A campaigning mum-of-two, whose husband died from a rare genetic disorder, has taken her fight to help other patients to Parliament.
Charlotte Goode’s husband, Stuart, 36, died in August 2009 from an inherited condition which caused liver and lung disease. He left two young sons.
Since his death, Charlotte has been campaigning to raise awareness of Alpha-1 antitrypsin deficiency.
She says because the condition is so rare, there are only a handful of experts in the country to treat people suffering from it. Stuart was passed between nine different consultants because no-one knew how to treat his condition or provide an accurate prognosis.
Charlotte, from Clayton-le-Woods, travelled to Westminster this week to attend a Parliamentary seminar about Alpha-1.
There were a panel of speakers including leading clinicians, commissioners, patient representatives and supporting MPs.

* [Source material]:
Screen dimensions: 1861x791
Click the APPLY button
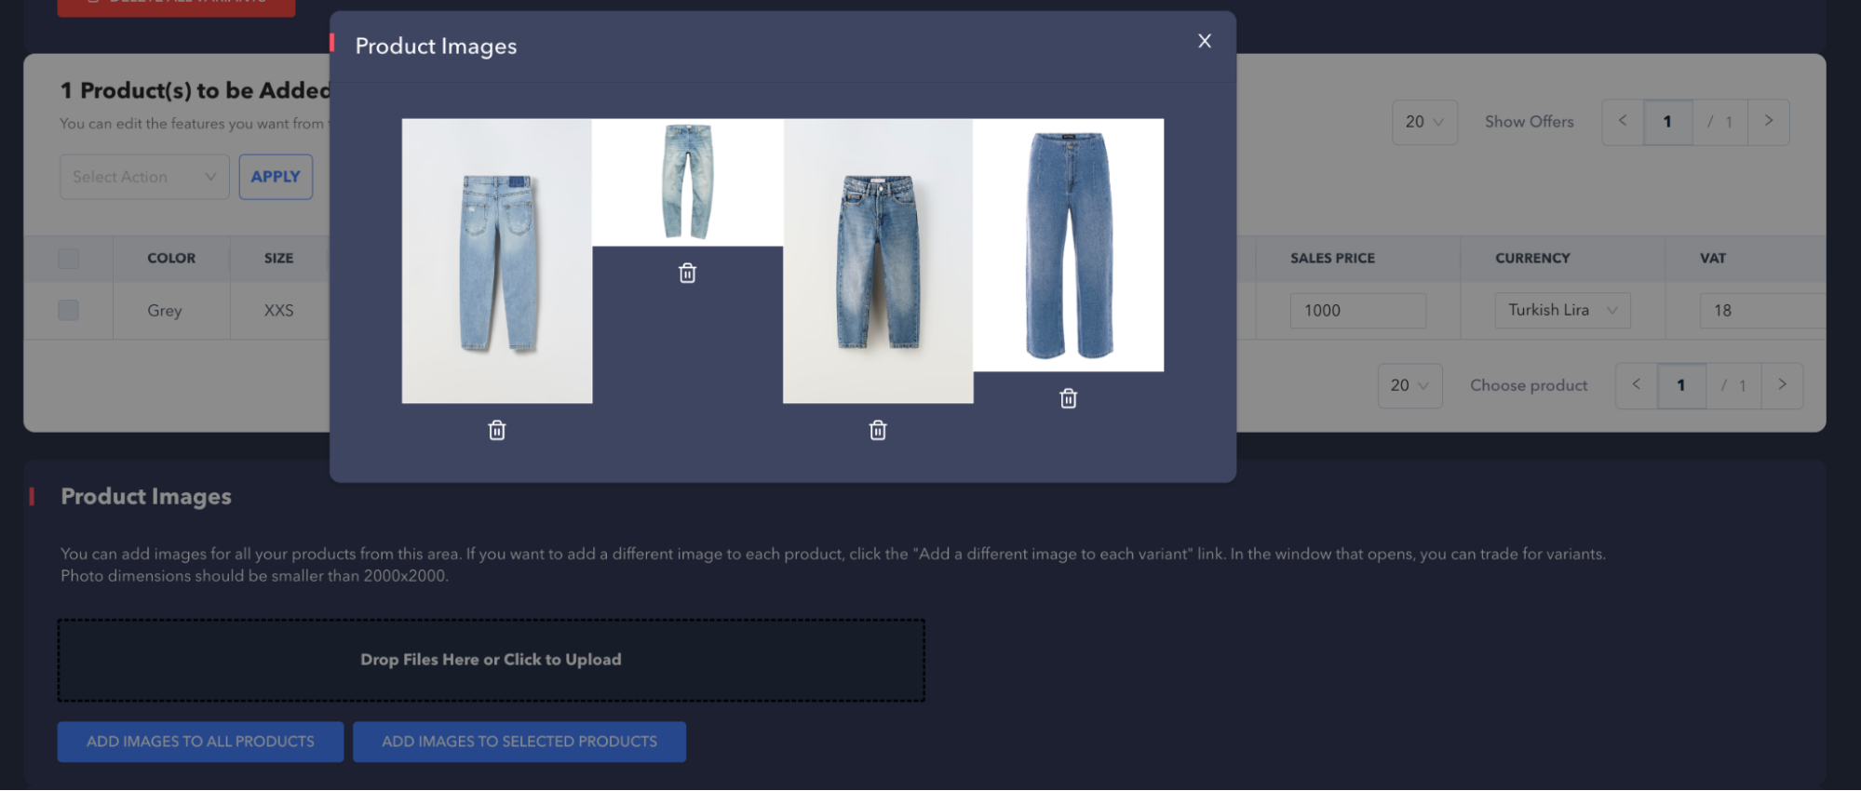(276, 177)
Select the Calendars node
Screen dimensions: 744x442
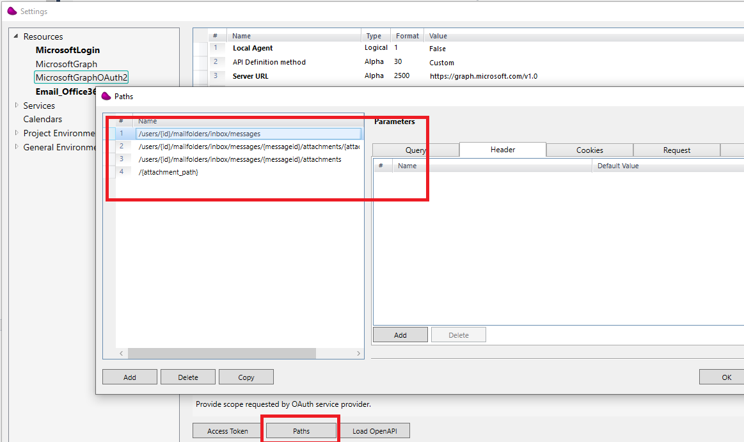42,119
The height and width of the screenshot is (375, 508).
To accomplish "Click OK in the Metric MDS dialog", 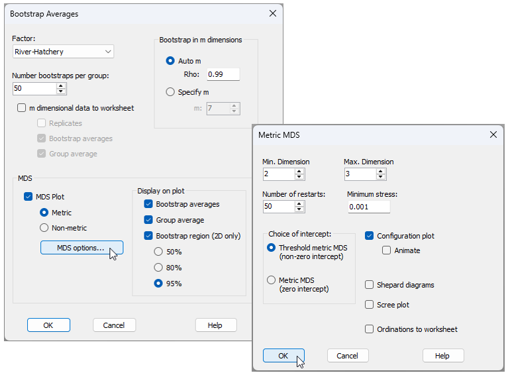I will coord(283,356).
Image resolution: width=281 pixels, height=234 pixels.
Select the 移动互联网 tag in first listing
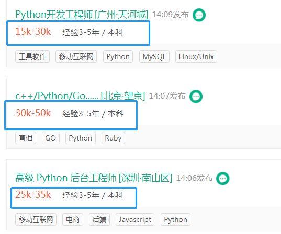(x=76, y=56)

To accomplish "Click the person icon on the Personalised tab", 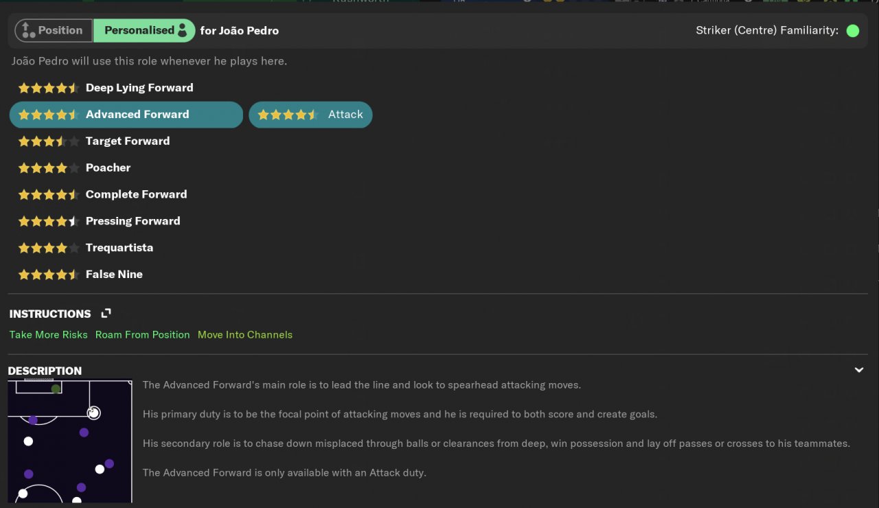I will point(183,30).
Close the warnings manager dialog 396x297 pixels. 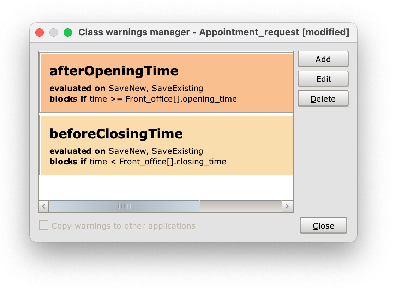click(323, 225)
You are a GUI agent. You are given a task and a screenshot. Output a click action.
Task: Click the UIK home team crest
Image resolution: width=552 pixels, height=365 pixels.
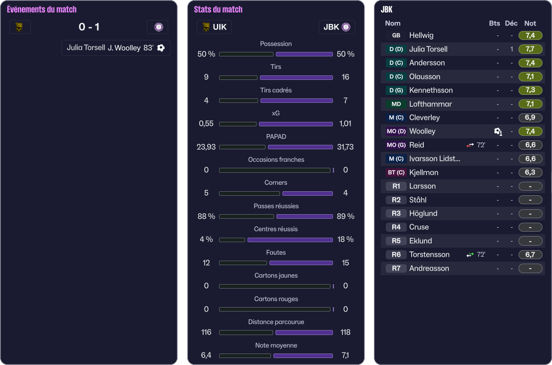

* [Exercise goal]:
Answer these from the article about Charlotte Goode's campaign:
1. How old was Stuart Goode when he died?
2. Between how many consultants was Stuart passed?
3. Where is Charlotte from?
The entries were drawn from a different source than the article.

* [Response to the task]:
1. 36
2. Nine
3. Clayton-le-Woods